EXCERPTED DATA:
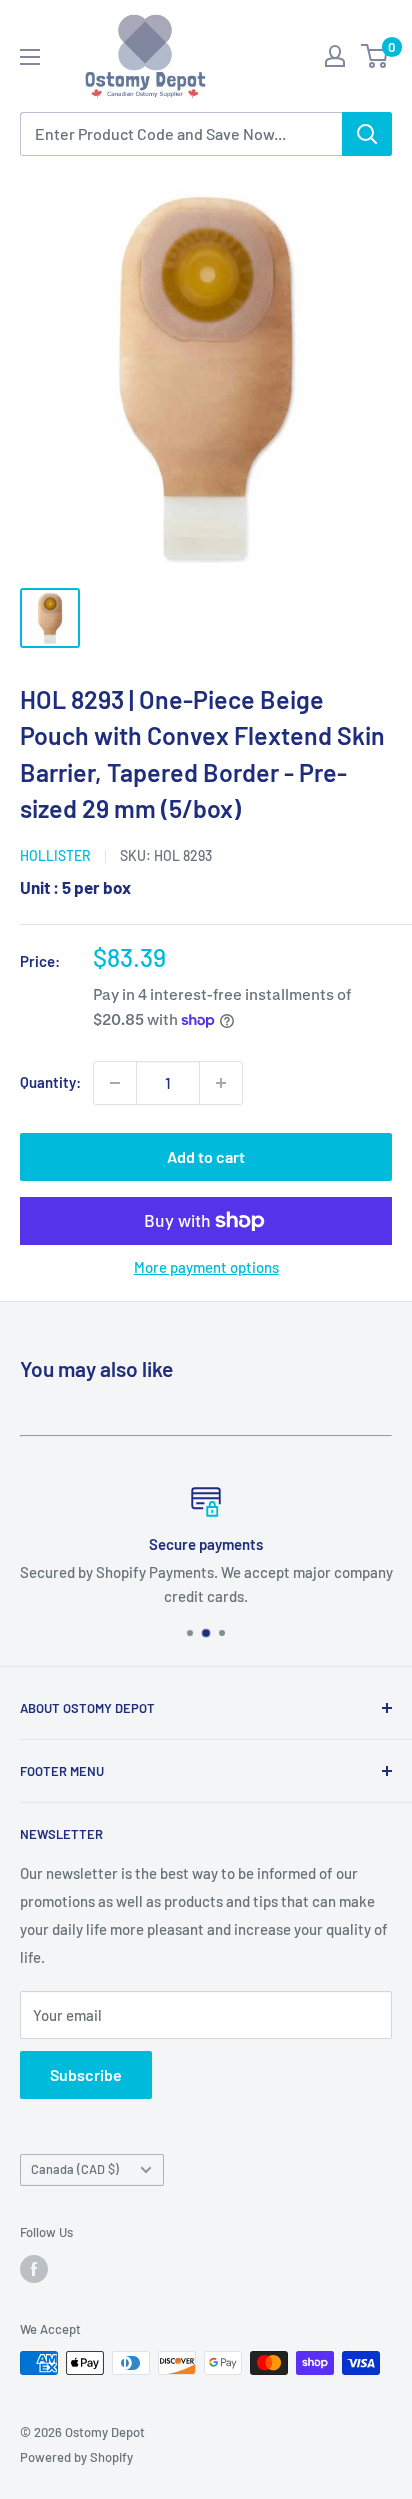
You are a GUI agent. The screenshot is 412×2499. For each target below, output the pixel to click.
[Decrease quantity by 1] (115, 1083)
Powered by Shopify (76, 2457)
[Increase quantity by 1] (221, 1083)
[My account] (335, 56)
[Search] (367, 134)
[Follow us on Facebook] (34, 2269)
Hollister (55, 855)
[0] (375, 56)
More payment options (206, 1267)
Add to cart (206, 1156)
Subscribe (86, 2074)
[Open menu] (30, 57)
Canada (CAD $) (75, 2169)
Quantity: (50, 1082)
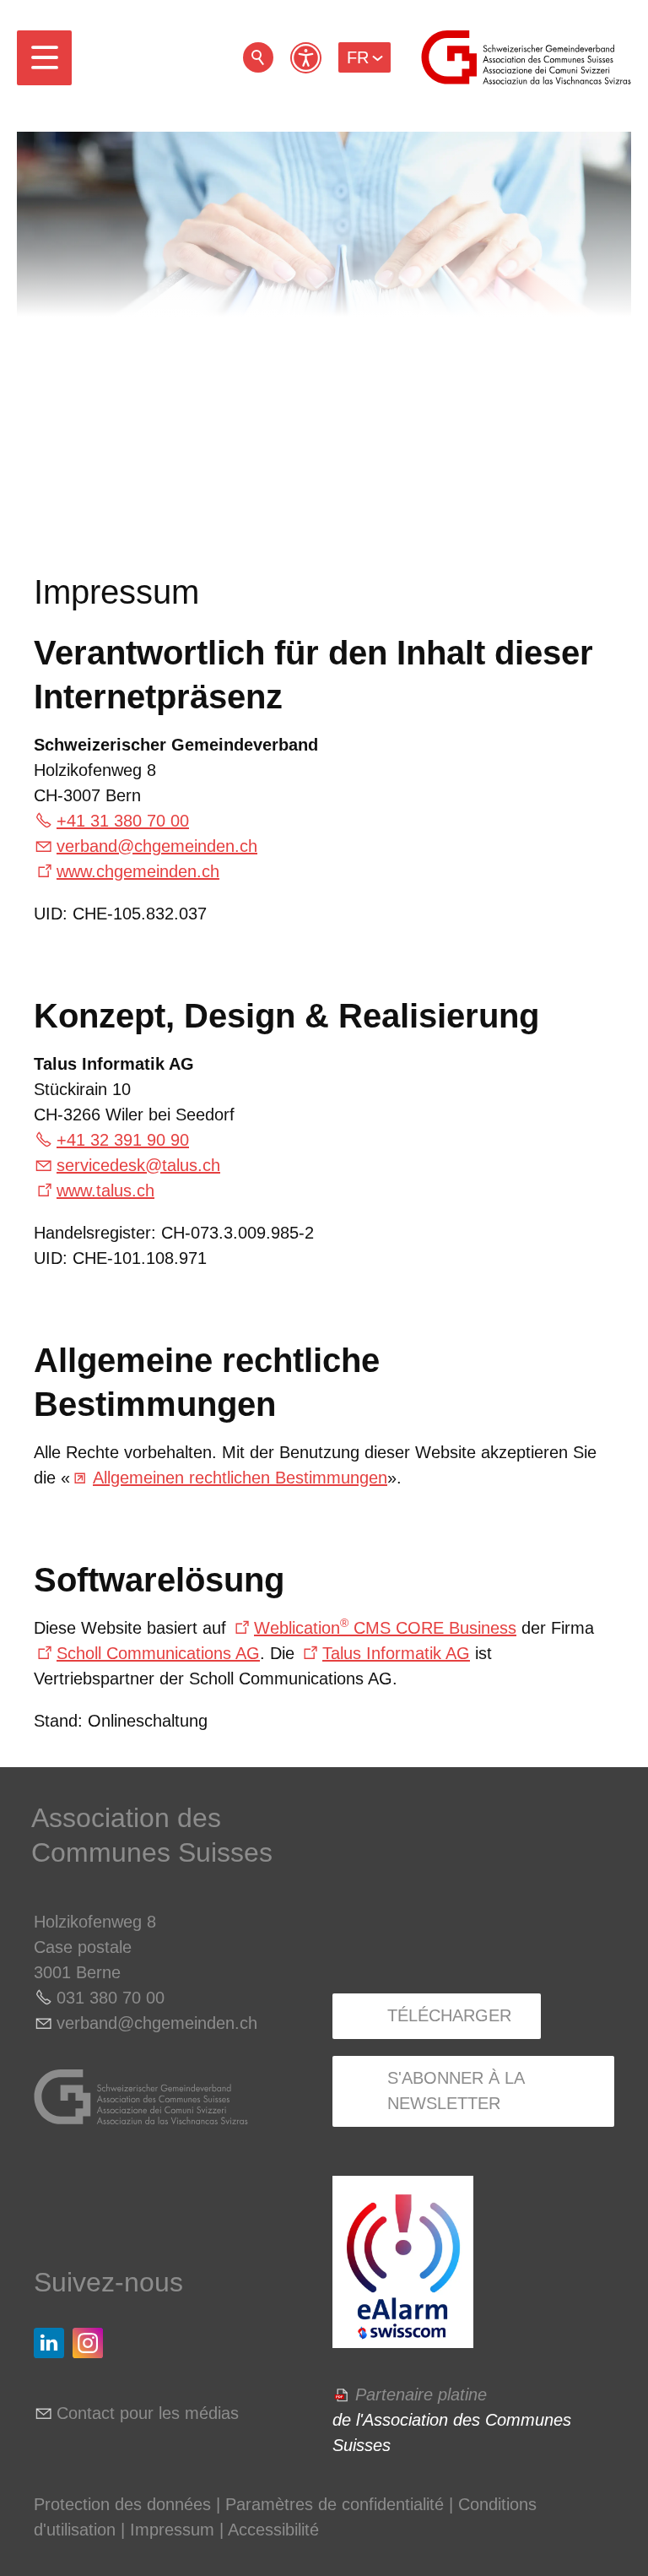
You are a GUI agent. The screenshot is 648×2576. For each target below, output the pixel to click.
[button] (44, 57)
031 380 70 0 (106, 1997)
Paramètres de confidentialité (334, 2504)
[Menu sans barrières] (305, 57)
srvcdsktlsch (138, 1165)
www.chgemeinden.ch (138, 871)
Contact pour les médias (148, 2413)
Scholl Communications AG (158, 1653)
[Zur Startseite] (526, 57)
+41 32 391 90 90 (123, 1140)
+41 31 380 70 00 (123, 820)
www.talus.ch (105, 1190)
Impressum (172, 2529)
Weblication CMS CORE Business (385, 1628)
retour (258, 57)
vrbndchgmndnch (157, 846)
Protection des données (122, 2504)
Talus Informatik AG (396, 1653)
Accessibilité (273, 2529)
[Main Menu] (44, 57)
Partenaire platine (421, 2394)
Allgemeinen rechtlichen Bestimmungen (240, 1477)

TASK OBJECTIVE: Once you reach the line with "[Menu sans barrières] (305, 57)" in the data above, copy it and every line after it exactly, up to and including the line with "00 (123, 820)".

SOLUTION:
[Menu sans barrières] (305, 57)
srvcdsktlsch (138, 1165)
www.chgemeinden.ch (138, 871)
Contact pour les médias (148, 2413)
Scholl Communications AG (158, 1653)
[Zur Startseite] (526, 57)
+41 32 391 90 90 (123, 1140)
+41 31 380 70 00 (123, 820)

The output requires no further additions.